Gilles Ivaldi : C’est possible mais ça paraît peu plausible. C’est sans doute une façon pour certains militants de Reconquête de se redonner du courage face à la baisse de leur candidat, en parlant d'un « vote caché ». C’est un peu la méthode Coué. Toutes les enquêtes le montrent, et celle du CEVIPOF le confirme, la campagne d’Éric Zemmour connaît une perte de vitesse. Il a commis de nombreuses erreurs comme sa posture face à la guerre en Ukraine et il a du mal à sortir de ses thématiques habituelles comme l’immigration, l’identité, le grand remplacement ou la remigration. Si ce sont des enjeux importants, ils ne sont pas au cœur des préoccupations. Aujourd’hui, on parle majoritairement du conflit ukrainien ou des préoccupations économiques liées au pouvoir d’achat.

Lignes enregistrées:
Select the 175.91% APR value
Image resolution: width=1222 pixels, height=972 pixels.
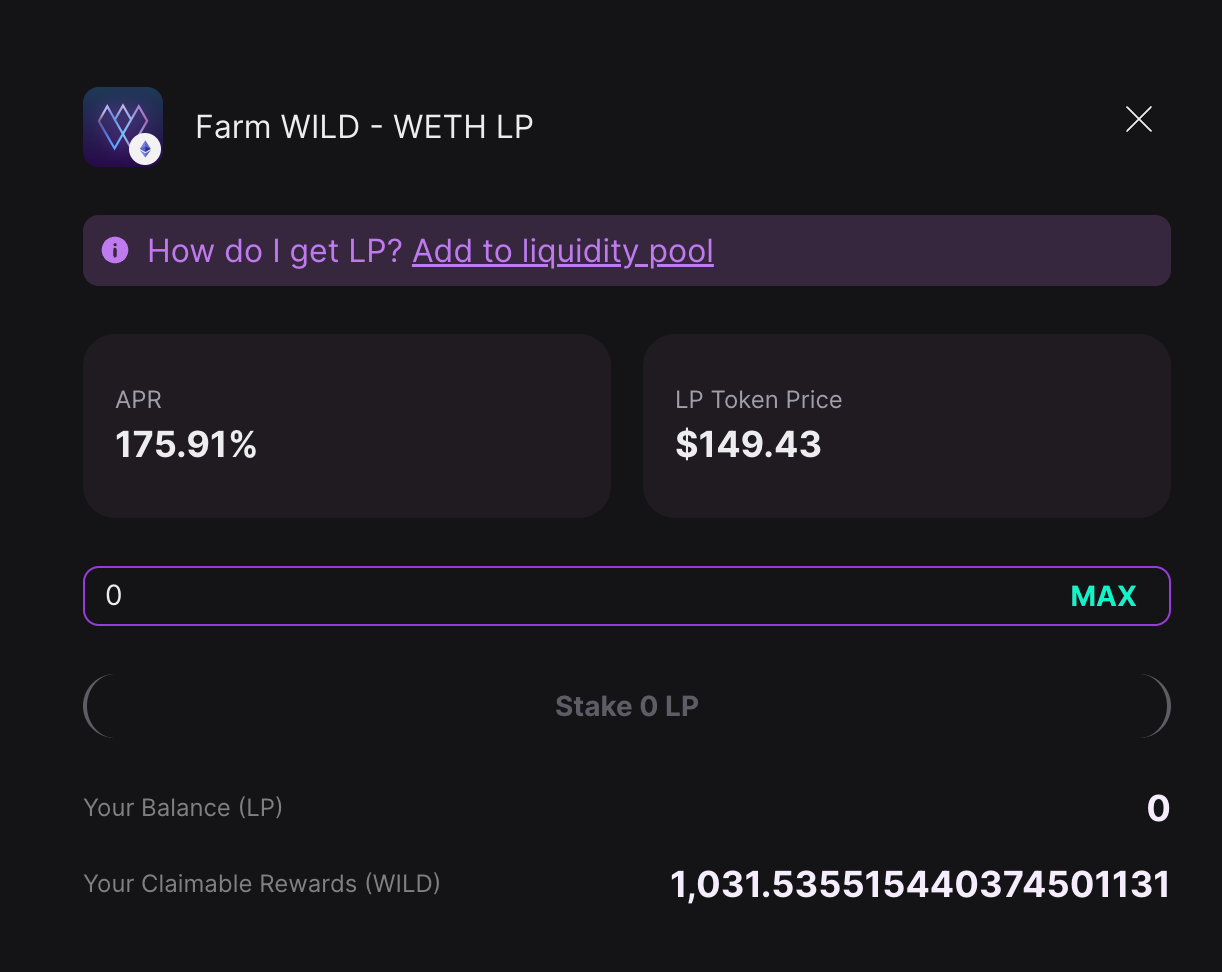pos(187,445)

...

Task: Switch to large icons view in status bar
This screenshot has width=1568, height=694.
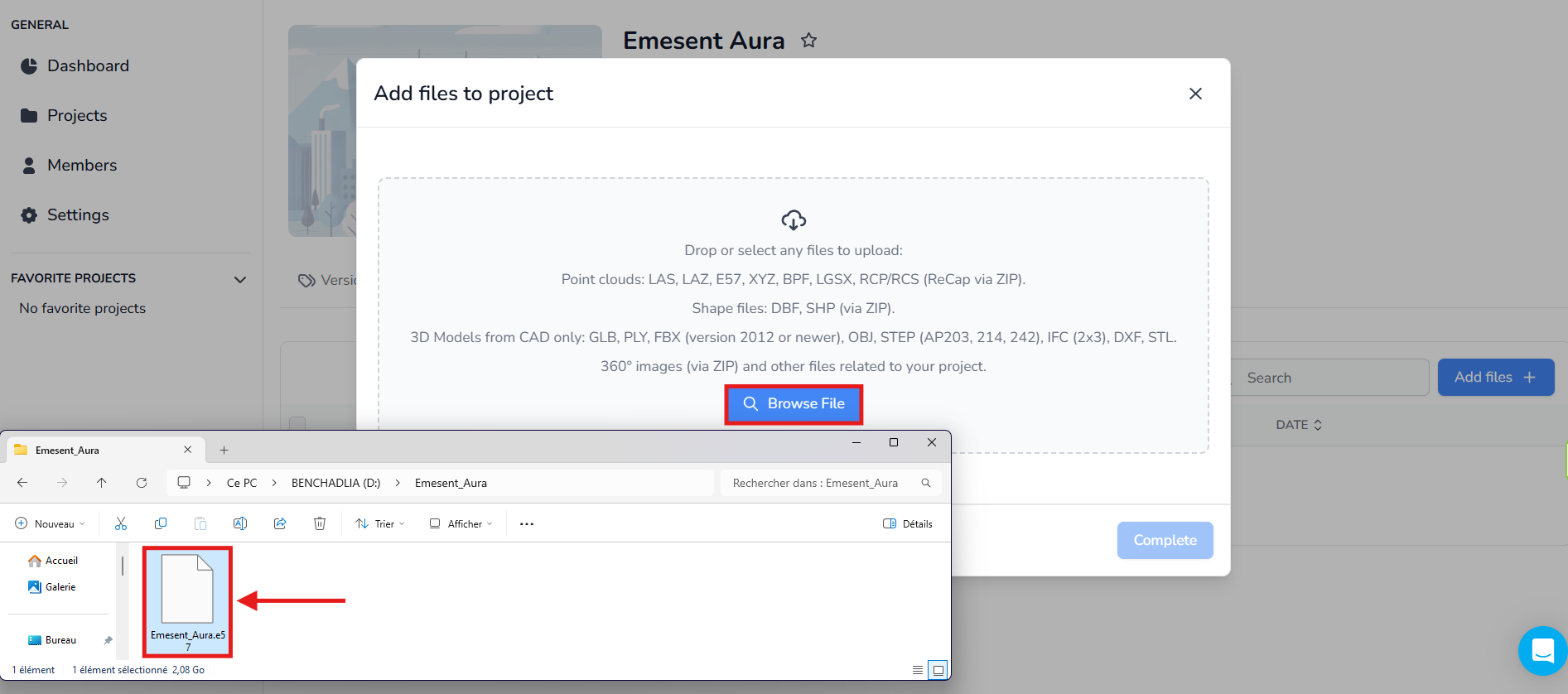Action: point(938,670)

...

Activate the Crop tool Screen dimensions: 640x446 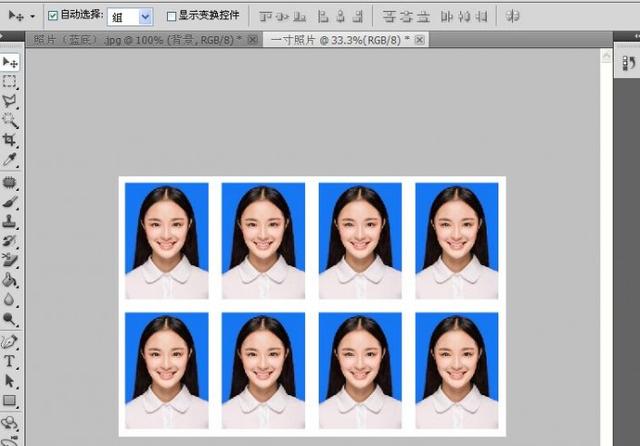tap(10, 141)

Objectif 1: Pour chacune des affirmations suivantes, indiquez par oui ou par non si elle concorde avec l'extrait, en citant mot pour mot le passage qui tranche. (a) La campagne d'Éric Zemmour connaît une perte de vitesse. (b) Les thématiques habituelles du candidat sont au cœur des préoccupations. (c) L'hypothèse d'un « vote caché » paraît tout à fait plausible.
Objectif 2: Reproduisez fidèlement le passage de l'extrait situé entre « Gilles Ivaldi : C’est » et « au pouvoir d’achat. », ces deux bornes comprises.
Les données ci-dessus forment un matériau indépendant de l'extrait.

Réponse attendue 1:
(a) Oui : « la campagne d’Éric Zemmour connaît une perte de vitesse ».
(b) Non : « Si ce sont des enjeux importants, ils ne sont pas au cœur des préoccupations. »
(c) Non : « C’est possible mais ça paraît peu plausible. »

Réponse attendue 2:
Gilles Ivaldi : C’est possible mais ça paraît peu plausible. C’est sans doute une façon pour certains militants de Reconquête de se redonner du courage face à la baisse de leur candidat, en parlant d'un « vote caché ». C’est un peu la méthode Coué. Toutes les enquêtes le montrent, et celle du CEVIPOF le confirme, la campagne d’Éric Zemmour connaît une perte de vitesse. Il a commis de nombreuses erreurs comme sa posture face à la guerre en Ukraine et il a du mal à sortir de ses thématiques habituelles comme l’immigration, l’identité, le grand remplacement ou la remigration. Si ce sont des enjeux importants, ils ne sont pas au cœur des préoccupations. Aujourd’hui, on parle majoritairement du conflit ukrainien ou des préoccupations économiques liées au pouvoir d’achat.